• **Trecho do texto**
====
Um exemplo moderno fascinante
veio de um judeu que, durante grande parte de sua vida, se afastou do Judaísmo,
Sigmund Freud. Ele chamou a psicanálise de "cura pela fala",
mas é melhor descrevê-la como "cura pela escuta" 5
Baseia-se no fato de que a escuta ativa é em si terapêutica. Foi somente após a
disseminação da psicanálise, especialmente no Estados Unidos, que a frase "I
hear you" entrou na língua inglesa como uma forma de comunicar empatia
6.
Há algo profundamente espiritual
em ouvir. É a forma mais eficaz de resolução de conflitos que conheço. Muitas
coisas podem gerar conflito, mas o que o sustenta é a sensação de que uma das
partes não ter sido ouvida pela outra. Nós não "ouvimos a dor do outro".
Houve uma falha de empatia. É por isso que o uso da força - ou, aliás, boicotes
- para resolver conflitos é tão profundamente autodestrutivo. Pode suprimi-lo
por um tempo, mas retornará, muitas vezes mais intenso do que antes. Jó, que
sofreu injustamente, não se comove com os argumentos de seus consoladores. Não
é que ele insista em ter razão: o que ele quer é ser ouvido. Não é por acaso
que a justiça pressupõe a regra do audi alteram partem - ouça o outro
lado.
Ouvir está no cerne do
relacionamento. Significa que estamos abertos ao outro, que o respeitamos, que
suas percepções e sentimentos são importantes para nós. Damos a eles permissão
para serem honestos, mesmo que isso signifique nos tornar vulneráveis ao
fazê-lo. Um bom pai ouve seu filho. Um bom empregador ouve seus funcionários.
Uma boa empresa ouve seus clientes. Um bom líder ouve aqueles que ele ou ela
lidera. Ouvir não significa concordar, mas significa cuidar. A escuta é o clima
no qual crescem o amor e o respeito.
====
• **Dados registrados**
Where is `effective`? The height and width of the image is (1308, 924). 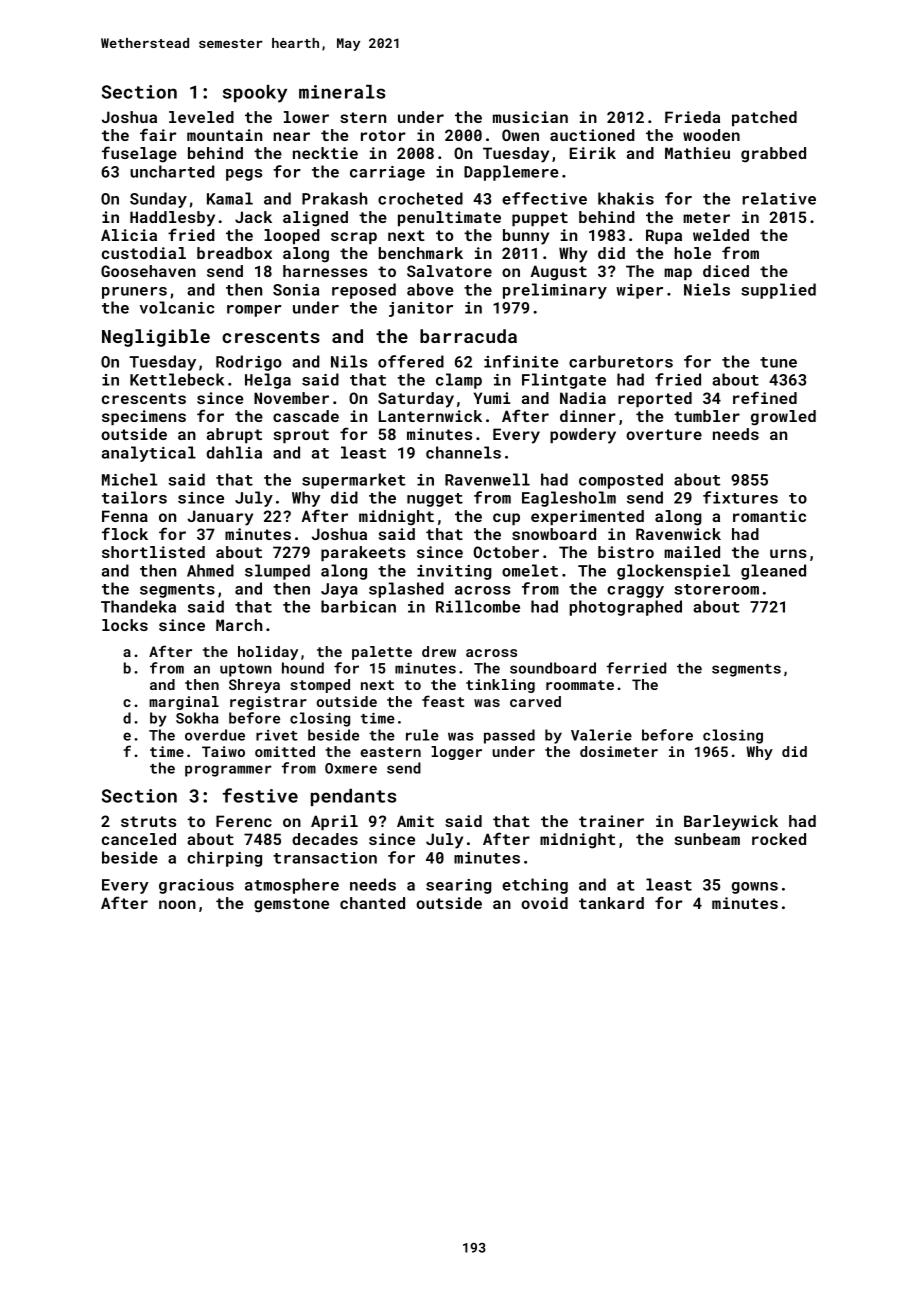 effective is located at coordinates (544, 198).
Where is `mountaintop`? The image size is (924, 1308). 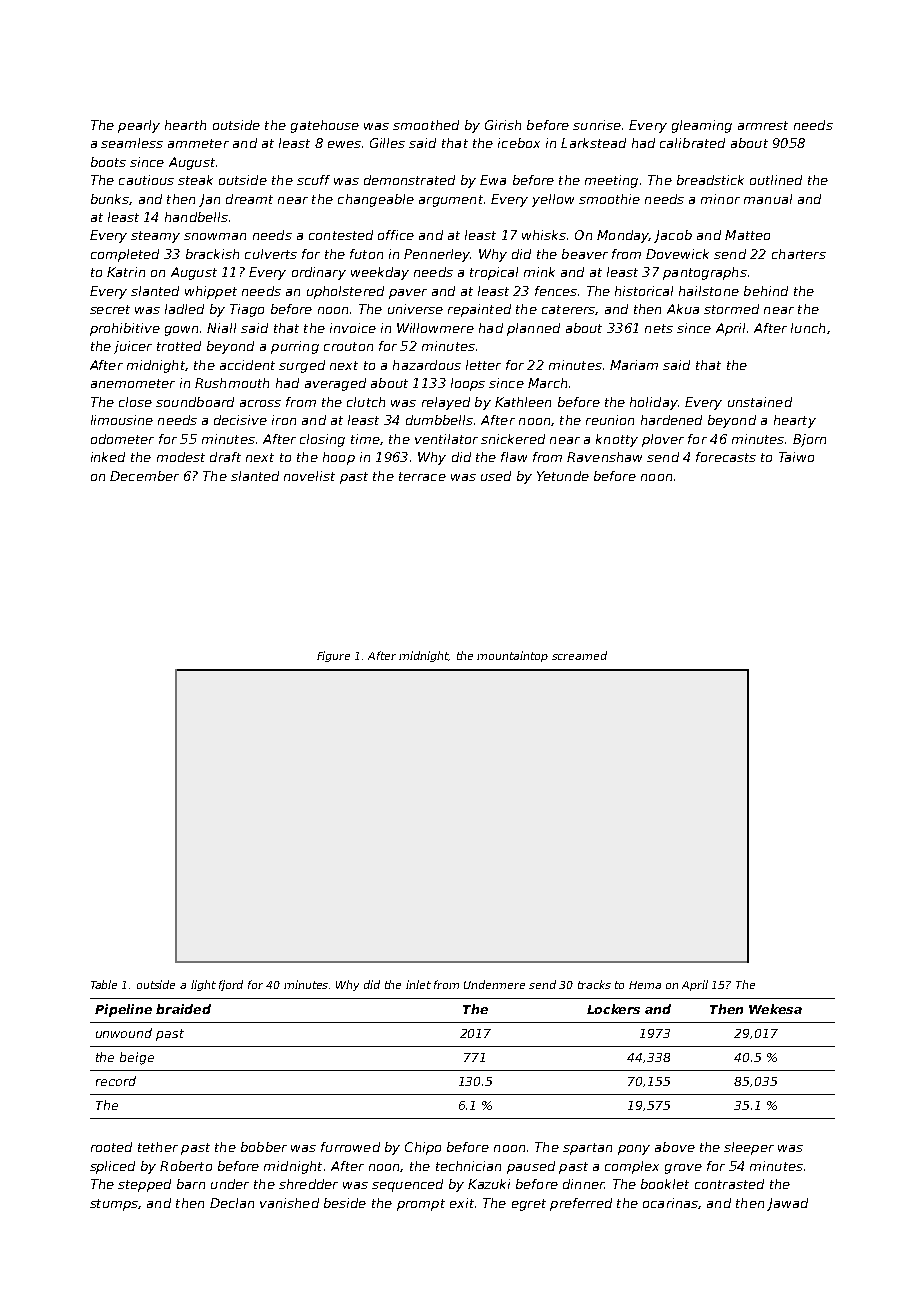
mountaintop is located at coordinates (512, 656).
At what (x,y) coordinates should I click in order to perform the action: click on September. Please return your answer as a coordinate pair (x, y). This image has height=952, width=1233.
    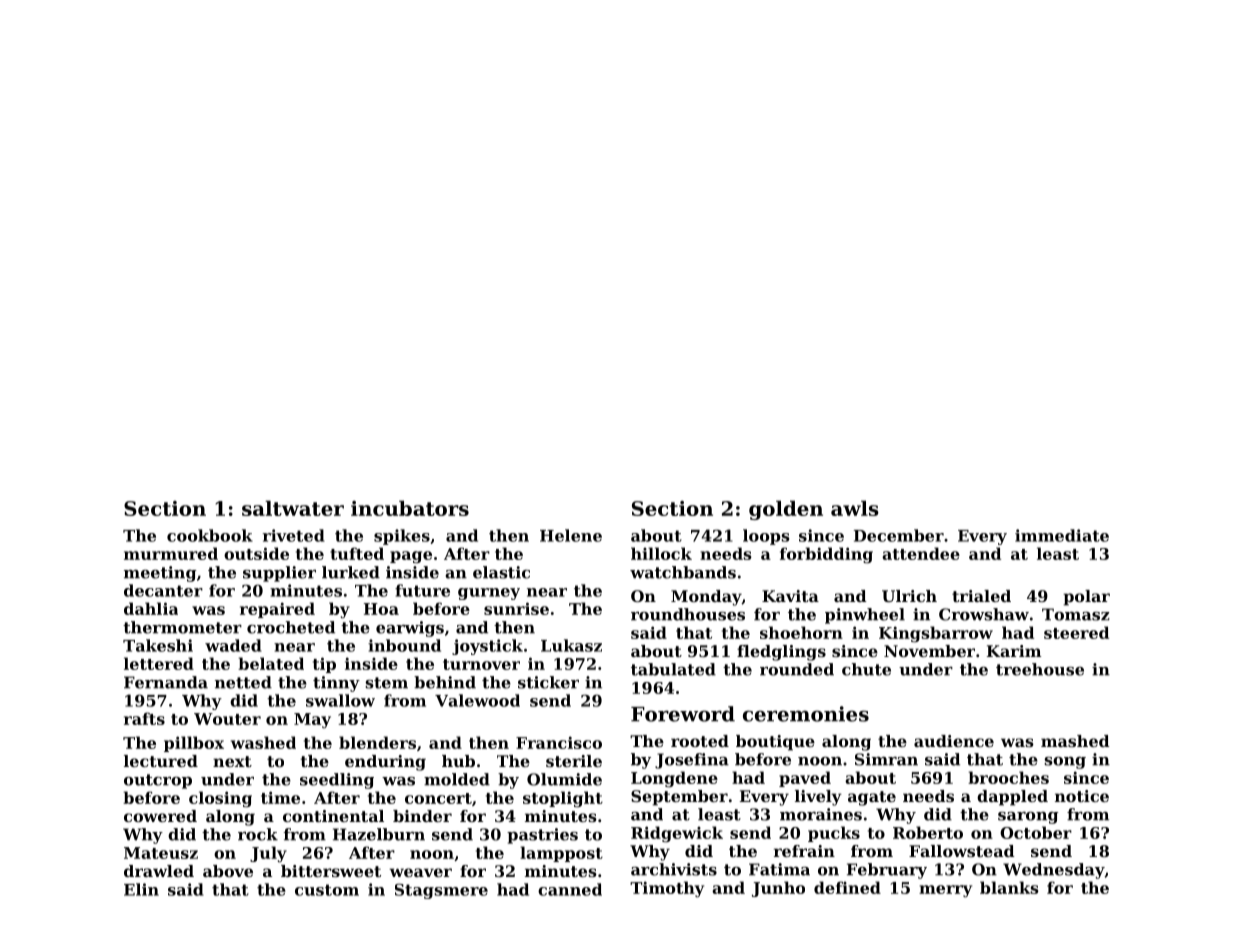
    Looking at the image, I should click on (679, 798).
====
• **Ações a realizar**
#1 Reúna todas as linhas da listagem em que aparece a palavra "should" e copie-as.
#2 Prossiga com o texto sobre a escuta, começando logo após a última frase apresentada.

• **Resultados por tarefa**
#1
At what (x,y) coordinates should I click in order to perform the action: click on September. Please return your answer as a coordinate pair (x, y). This image has height=952, width=1233.
    Looking at the image, I should click on (679, 798).

#2
No Judaísmo, acreditamos que
nosso relacionamento com Elohim é um tutorial contínuo em nossos
relacionamentos com outras pessoas. Como podemos esperar que Elohim nos
ouça se deixamos de ouvir nosso cônjuge, nossos filhos ou as pessoas afetadas
por nosso trabalho? E como podemos esperar encontrar Elohim se não aprendemos a
ouvir? No Monte Horebe, Elohim ensinou a Elias que Ele não estava no
redemoinho, no terremoto ou no fogo, mas no kol demamah dakah, a
"voz mansa e delicada" 7 que defino como uma voz que você
só pode ouvir se estiver ouvindo.
Multidões são tocadas por grandes
oradores, mas vidas são transformadas por grandes ouvintes. Seja entre nós e Elohim
ou entre nós e os outros, ouvir é o prelúdio do amor.
NOTAS:
1. Ver George Lakoff e Mark
Johnson, Metaphors We Live By , University of Chicago Press, 1980.
2. Isso aparece nas páginas
iniciais de seu trabalho, Kol Nevuah .
3. Certamente, o Zohar usa um
termo visual, ta chazi , "Venha e veja." Existe um amplo parentesco
entre o misticismo judaico e o pensamento platônico ou neoplatônico. Para
ambos, conhecer é uma forma de ver em profundidade.
4. Sem dúvida, muitos dos
grandes filósofos judeus medievais fizeram exatamente isso. Eles o fizeram sob
a influência do pensamento neoplatônico e neoaristotélico, ele próprio mediado
pelos grandes filósofos do Islã. A exceção foi Judah Halevi em The Kuzari .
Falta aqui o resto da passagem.